Les bureaux de vote ont fermé à 19H00 (14H00 GMT), trois heures plus tard que prévu, en raison d’une participation élevée parmi les 262.000 électeurs et de problèmes techniques ayant affecté les listes de vote électronique, ont expliqué des responsables du scrutin. Des files d’attente s’étaient formées devant les bureaux de vote dès le matin et de nombreux électeurs racontaient qu’ils avaient dû patienter de longues heures.
« Cela montre à quel point cette élection est importante pour les gens. Cela montre que quoi qu’il se passe, les Maldiviens croient toujours à la démocratie », a estimé Afrah Mohamed, un électeur de Malé, la capitale du pays.
Le président Yameen et son seul challenger Ibrahim Mohamed Solih, candidat de la coalition de l’opposition, ont chacun voté dimanche matin à Malé.

Résilience
«Il y a beaucoup d’enthousiasme. Les électeurs font la queue pour voter malgré le temps couvert», a décrit Shauna Aminath, militant du Parti démocratique maldivien (PDM, opposition). Si les Maldives évoquent lunes de miel et plages paradisiaques, la situation politique de ce pays d’une vingtaine d’atolls est autrement moins souriante.
La veille du vote, les forces de l’ordre ont mené un raid dans le quartier général de campagne du PDM à Malé et fouillé les locaux, selon la formation. La police a déclaré avoir agi pour prévenir «des activités illégales». Elle n’a procédé à aucune arrestation.
Les principales figures de l’opposition sont soit derrière les barreaux, soit forcées à l’exil comme l’ex-président Mohamed Nasheed.
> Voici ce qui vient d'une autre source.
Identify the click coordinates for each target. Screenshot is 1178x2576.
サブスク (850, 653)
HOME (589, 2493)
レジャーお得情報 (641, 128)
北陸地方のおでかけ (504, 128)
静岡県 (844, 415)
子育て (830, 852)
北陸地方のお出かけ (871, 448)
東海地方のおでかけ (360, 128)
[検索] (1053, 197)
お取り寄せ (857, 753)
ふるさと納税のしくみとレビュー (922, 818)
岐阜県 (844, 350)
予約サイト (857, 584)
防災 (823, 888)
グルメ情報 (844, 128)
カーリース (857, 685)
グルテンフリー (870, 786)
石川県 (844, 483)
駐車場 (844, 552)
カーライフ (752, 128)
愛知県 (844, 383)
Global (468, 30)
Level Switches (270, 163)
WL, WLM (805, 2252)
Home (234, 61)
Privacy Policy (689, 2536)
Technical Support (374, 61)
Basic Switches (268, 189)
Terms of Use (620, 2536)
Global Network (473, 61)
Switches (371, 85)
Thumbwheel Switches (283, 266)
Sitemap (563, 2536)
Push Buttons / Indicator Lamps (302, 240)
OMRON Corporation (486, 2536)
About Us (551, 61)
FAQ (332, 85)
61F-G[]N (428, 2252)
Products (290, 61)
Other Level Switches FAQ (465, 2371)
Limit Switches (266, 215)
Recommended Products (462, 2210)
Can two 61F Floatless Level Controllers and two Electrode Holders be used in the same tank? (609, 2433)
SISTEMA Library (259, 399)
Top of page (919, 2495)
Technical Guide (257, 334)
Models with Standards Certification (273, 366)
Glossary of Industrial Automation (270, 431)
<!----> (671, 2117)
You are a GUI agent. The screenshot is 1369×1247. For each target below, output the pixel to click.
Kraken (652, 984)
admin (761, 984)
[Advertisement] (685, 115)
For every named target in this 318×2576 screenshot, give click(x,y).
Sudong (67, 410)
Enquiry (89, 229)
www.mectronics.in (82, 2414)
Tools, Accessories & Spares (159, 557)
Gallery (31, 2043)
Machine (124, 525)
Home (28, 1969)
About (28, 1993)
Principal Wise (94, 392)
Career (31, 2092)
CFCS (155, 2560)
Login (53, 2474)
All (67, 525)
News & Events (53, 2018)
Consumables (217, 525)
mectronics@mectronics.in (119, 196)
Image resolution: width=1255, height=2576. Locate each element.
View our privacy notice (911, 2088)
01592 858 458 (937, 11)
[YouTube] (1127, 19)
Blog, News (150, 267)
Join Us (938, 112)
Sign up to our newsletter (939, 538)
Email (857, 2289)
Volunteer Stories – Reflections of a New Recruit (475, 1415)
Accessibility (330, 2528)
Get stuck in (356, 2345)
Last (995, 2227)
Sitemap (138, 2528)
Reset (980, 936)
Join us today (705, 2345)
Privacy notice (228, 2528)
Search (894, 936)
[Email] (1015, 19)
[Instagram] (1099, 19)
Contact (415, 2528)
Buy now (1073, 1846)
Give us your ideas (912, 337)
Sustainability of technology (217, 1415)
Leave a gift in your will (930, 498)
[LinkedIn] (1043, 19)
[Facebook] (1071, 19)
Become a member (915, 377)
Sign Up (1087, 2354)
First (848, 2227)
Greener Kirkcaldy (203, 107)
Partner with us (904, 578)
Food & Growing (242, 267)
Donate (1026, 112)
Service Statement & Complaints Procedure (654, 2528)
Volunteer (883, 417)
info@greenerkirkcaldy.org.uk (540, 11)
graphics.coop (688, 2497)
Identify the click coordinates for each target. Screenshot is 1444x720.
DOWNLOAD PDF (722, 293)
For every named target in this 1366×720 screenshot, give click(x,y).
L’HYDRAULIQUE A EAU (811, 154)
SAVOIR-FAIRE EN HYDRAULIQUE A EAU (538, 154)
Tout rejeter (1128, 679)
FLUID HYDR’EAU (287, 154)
La société civile est muselée. Protestations et pressions de la communauté internationale n’y ont rien fait.
Figure de proue de la contestation, M. Nasheed – battu par M. Yameen en 2013 dans des circonstances controversées – a dû renoncer à la présidentielle en raison d’une condamnation judiciaire considérée par l’ONU comme ayant des motifs politiques.
En son absence, l’alliance de l’opposition s’est ralliée derrière M. Solih, un homme de 54 ans peu connu des électeurs et ignoré par des médias locaux craignant de s’attirer l’ire du pouvoir. Un groupe d’observateurs internationaux, qui s’est vu refuser l’accès au pays, a prévenu samedi que le scrutin ne serait pas «libre et équitable» et a prédit de «sombres événements». La plupart des journalistes étrangers cherchant à couvrir l’élection n’ont pas obtenu de visas. Seuls quelques uns, ces derniers jours seulement, ont réussi à en obtenir.
L’opposition a dénoncé ce blocage de la presse internationale et accusé le pouvoir de chercher à limiter «l’observation indépendante du vote et de probables tentatives du président Yameen de le voler».